Sold for Bargain Price

For more than a year, the Machinists and their allies have charged that Lorenzo has been involved in an elaborate “corporate shell game” to gradually dismantle Eastern and ultimately transfer its assets and routes to Continental, which operates non-union. Lorenzo has denied the charge.

But financial analysts for the Machinists note that the reservations system was “sold” to Texas Air for $100 million in a 6% convertible note due in the year 2012. Financial analysts have said the reservations system was worth twice that much. An AFL-CIO report issued Monday also said Eastern had provided more than $700 million in financing, fees, loans and deposits to Texas Air in the last two years and $180 million in loans and payments to Continental. Eastern officials have consistently maintained that there was nothing improper about their dealings with Texas Air or Continental.

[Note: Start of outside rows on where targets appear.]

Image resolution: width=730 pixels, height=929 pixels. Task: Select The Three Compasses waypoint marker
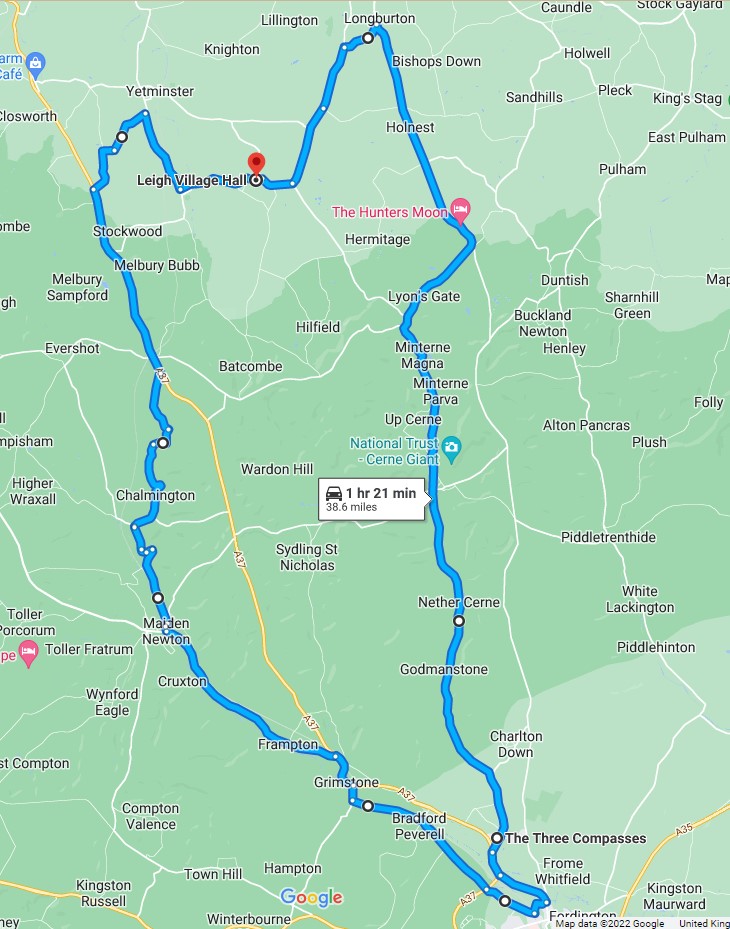[497, 838]
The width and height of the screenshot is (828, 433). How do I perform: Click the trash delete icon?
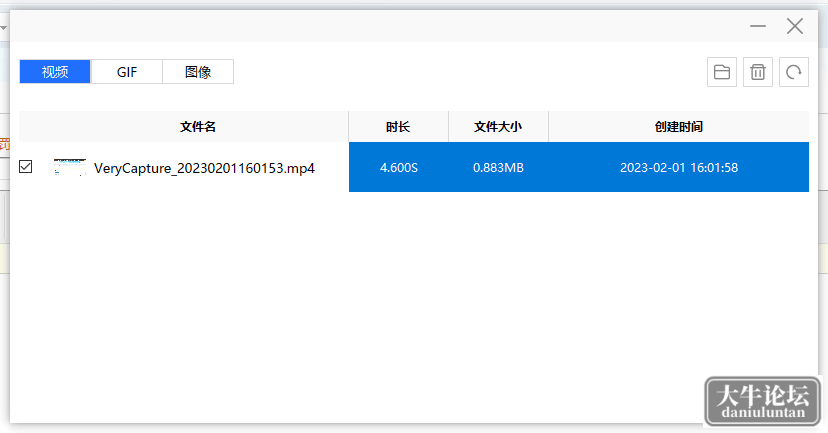[758, 72]
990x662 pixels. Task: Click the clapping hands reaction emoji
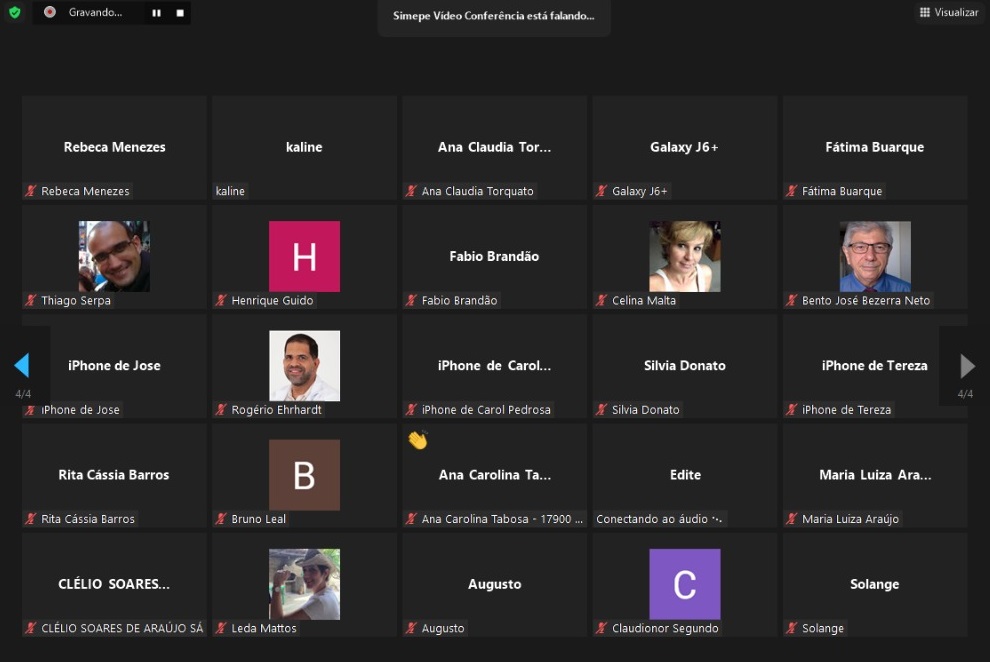coord(417,440)
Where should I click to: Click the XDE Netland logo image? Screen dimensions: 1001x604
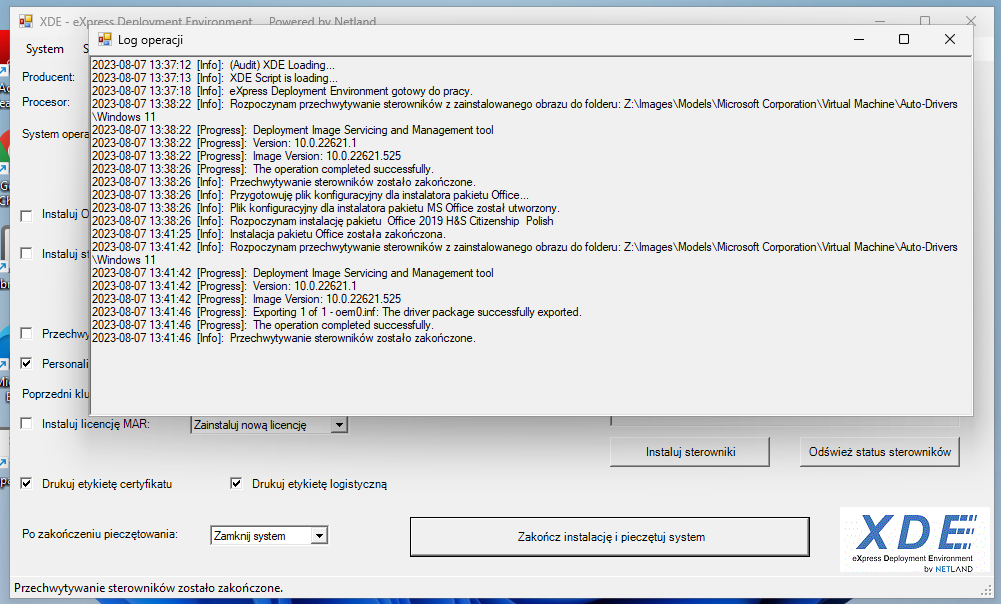click(x=914, y=541)
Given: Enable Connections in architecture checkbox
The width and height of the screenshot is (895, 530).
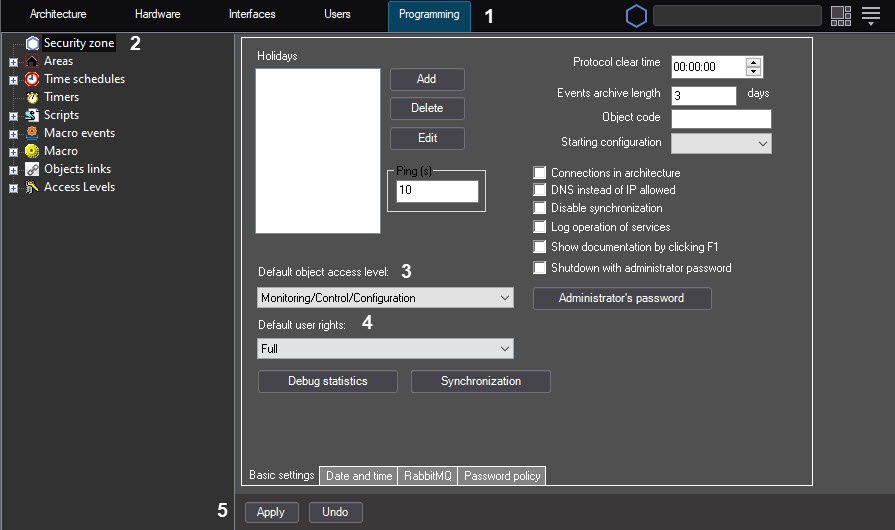Looking at the screenshot, I should (x=540, y=173).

If there is a strike, picketing and other support activities may well extend beyond Eastern terminals. The Machinists have declared that they will wage a secondary boycott against any other airline that services Eastern planes or does business with the company in any other way. William W. Winpisinger, the Machinists’ president, reiterated Monday that the union firmly believes that it could legally engage in a secondary boycott under the Railway Labor Act because of a Supreme Court decision on the issue last year.

This could create havoc for travelers. “Anything going to or from an Eastern plane would be a target, and that includes baggage, cargo or mail,” Bryan said.